* [QUOTED PASSAGE]

────────

Will you come along for my journey?
PLUS: The search for balance can never lead to erasure of reality
This is a photo of a road in North Dakota, taken at the dawn of a new day headed East into the day break.
Last summer, I drove more than 4,500 miles with my son from California through Oregon, Washington, British Columbia, Alberta, Montana, North Dakota, Minnesota,
Michigan, Ontario and Quebec to our final destination: New Hampshire. We travelled on backroads and two-lane highways, avoiding interstates. We rolled down roads that cut through mountain ranges and twisted through forests, crossed rivers and climbed steep hills.
Along the drive, I thought often about roads. Who made them? Why there? Who used them? I think about all of the hardships involved in blasting through mountains and building the endless ribbons of highway that connect a thousand communities together into a nation, like the sky holds the stars.
How did it all happen? Our story, that is. Our American story.
Soon, we will celebrate an epic anniversary together. The United States of America will reach the 250th anniversary of its independence, which was an earth-shattering event. It marks a rupture in history when a new epoch began in the fire of a revolution that declared, “All men are created equal and endowed by a creator with inalienable rights which include the rights to life, liberty and the pursuit of happiness.” After five long years of war, privation and death, the American Revolution was won at Yorktown when a white flag appeared above the British lines.
The Marquis de Lafayette declared:
Humanity has won its battle. Liberty now has a country.
He also predicted the new world would be the salvation of the old. What he predicted came to pass.

────────

* [DATASET ROWS]
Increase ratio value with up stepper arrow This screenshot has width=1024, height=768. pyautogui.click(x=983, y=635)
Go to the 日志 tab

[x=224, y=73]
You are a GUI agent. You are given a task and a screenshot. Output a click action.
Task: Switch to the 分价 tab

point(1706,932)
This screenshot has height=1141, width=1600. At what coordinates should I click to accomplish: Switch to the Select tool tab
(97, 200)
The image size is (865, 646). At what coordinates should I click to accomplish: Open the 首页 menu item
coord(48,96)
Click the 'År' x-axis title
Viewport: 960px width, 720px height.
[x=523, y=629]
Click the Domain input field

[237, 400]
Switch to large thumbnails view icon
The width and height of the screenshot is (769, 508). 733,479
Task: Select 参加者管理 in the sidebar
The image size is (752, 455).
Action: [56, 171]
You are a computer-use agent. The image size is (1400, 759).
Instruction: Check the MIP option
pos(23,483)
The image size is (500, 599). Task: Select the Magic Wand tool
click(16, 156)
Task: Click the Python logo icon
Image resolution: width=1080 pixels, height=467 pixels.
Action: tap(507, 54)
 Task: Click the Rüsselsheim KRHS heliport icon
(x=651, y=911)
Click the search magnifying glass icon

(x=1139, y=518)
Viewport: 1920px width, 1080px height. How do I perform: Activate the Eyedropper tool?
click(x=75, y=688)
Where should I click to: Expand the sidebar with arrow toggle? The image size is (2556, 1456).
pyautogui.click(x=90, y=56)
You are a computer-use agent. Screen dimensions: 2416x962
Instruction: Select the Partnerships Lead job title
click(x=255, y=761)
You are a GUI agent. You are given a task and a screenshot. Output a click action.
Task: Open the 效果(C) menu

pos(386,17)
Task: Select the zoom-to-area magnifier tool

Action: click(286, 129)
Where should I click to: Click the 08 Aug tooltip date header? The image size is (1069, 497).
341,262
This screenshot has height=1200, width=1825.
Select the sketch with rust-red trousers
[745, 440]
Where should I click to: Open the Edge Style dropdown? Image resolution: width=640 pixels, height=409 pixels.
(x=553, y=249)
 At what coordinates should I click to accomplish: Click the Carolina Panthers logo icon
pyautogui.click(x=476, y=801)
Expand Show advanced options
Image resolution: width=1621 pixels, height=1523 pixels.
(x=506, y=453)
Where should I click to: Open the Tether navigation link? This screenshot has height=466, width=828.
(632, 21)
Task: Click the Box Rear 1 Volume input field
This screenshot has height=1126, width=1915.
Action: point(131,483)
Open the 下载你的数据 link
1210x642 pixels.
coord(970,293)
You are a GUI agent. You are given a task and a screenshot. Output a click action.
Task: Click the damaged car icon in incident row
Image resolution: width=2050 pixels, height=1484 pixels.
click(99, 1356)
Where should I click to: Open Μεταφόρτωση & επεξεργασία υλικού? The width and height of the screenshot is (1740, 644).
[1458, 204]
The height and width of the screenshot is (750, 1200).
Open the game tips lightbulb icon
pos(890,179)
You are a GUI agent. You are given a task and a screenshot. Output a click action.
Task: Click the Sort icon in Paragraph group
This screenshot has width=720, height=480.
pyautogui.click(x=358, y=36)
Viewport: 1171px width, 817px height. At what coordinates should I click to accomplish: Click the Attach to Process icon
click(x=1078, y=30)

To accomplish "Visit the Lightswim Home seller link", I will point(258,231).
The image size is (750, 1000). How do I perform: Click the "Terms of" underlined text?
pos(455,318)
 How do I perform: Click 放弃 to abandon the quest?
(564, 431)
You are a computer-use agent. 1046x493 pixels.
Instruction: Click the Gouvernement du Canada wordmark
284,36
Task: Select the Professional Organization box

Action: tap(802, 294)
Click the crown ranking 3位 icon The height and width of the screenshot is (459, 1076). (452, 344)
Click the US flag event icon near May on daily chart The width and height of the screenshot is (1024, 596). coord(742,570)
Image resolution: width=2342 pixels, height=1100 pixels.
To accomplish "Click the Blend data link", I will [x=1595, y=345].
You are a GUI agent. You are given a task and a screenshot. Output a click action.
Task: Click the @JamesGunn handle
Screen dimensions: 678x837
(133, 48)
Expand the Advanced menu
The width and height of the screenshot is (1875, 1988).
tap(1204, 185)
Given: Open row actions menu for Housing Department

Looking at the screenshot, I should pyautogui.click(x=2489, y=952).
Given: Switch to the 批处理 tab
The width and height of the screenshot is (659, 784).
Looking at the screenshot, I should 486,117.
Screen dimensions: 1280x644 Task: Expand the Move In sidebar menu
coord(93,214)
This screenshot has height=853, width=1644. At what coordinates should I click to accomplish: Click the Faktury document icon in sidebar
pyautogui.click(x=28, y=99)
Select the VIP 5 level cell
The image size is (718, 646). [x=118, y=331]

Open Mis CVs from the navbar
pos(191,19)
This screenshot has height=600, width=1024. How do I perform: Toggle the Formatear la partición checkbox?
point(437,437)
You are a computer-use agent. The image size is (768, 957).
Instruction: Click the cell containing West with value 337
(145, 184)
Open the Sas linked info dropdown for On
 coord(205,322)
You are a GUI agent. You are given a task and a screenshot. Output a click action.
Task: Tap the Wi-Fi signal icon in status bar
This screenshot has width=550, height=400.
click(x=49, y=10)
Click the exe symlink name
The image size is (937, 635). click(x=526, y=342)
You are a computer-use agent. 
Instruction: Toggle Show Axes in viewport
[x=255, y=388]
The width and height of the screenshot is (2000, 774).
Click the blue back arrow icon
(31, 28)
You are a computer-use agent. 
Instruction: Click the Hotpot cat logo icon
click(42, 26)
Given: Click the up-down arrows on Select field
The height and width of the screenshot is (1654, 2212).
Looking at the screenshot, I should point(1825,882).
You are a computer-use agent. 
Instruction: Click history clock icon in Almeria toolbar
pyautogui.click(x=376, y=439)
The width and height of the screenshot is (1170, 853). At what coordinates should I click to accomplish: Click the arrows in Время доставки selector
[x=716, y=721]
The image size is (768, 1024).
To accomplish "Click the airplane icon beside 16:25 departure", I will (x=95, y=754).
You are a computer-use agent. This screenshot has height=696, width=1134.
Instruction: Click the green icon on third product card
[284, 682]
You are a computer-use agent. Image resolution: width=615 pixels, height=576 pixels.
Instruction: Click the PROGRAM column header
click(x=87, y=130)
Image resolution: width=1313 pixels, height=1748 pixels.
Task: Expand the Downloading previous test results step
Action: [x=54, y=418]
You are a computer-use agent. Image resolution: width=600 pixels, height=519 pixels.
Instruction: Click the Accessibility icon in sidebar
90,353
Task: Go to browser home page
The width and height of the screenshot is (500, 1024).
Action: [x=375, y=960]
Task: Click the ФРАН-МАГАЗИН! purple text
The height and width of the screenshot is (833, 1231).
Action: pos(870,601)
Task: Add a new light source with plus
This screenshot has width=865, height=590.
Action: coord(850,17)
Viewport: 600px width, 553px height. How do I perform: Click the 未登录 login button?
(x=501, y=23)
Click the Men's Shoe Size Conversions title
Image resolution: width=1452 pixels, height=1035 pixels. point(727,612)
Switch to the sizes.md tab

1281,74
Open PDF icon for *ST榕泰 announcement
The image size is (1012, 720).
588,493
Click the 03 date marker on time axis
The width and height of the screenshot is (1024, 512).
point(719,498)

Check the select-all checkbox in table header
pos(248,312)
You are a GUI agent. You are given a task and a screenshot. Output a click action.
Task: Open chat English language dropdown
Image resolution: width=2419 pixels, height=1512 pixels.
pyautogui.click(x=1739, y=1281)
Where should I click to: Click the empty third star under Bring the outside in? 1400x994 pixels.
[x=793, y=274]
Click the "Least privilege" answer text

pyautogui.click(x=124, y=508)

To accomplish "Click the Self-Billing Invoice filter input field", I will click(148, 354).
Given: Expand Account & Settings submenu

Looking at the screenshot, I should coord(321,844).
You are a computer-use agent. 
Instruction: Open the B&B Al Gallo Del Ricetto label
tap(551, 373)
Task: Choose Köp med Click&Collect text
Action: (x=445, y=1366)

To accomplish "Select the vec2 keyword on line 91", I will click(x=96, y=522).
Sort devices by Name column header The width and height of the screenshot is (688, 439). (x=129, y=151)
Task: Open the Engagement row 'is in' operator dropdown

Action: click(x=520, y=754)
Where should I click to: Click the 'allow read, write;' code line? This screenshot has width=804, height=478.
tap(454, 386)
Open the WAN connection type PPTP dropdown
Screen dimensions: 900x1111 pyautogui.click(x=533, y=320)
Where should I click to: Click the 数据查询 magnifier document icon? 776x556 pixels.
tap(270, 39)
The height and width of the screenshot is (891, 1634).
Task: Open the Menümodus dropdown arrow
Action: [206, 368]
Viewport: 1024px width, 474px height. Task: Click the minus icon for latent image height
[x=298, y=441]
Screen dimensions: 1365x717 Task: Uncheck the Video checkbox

────────

* [PROMPT 1]
According to the road-trip essay, where did the Marquis de Lafayette predict the old world's salvation would come from?
* [PROMPT 2]
Repeat the road-trip essay from "PLUS: The search" up to and including "the day break.".
* [PROMPT 3]
How would you render this sentence from the road-trip essay in Spanish: "Along the drive, I thought often about roads."

* [RESPONSE 1]
From the new world.

* [RESPONSE 2]
PLUS: The search for balance can never lead to erasure of reality
This is a photo of a road in North Dakota, taken at the dawn of a new day headed East into the day break.

* [RESPONSE 3]
Durante el viaje, pensé a menudo en las carreteras.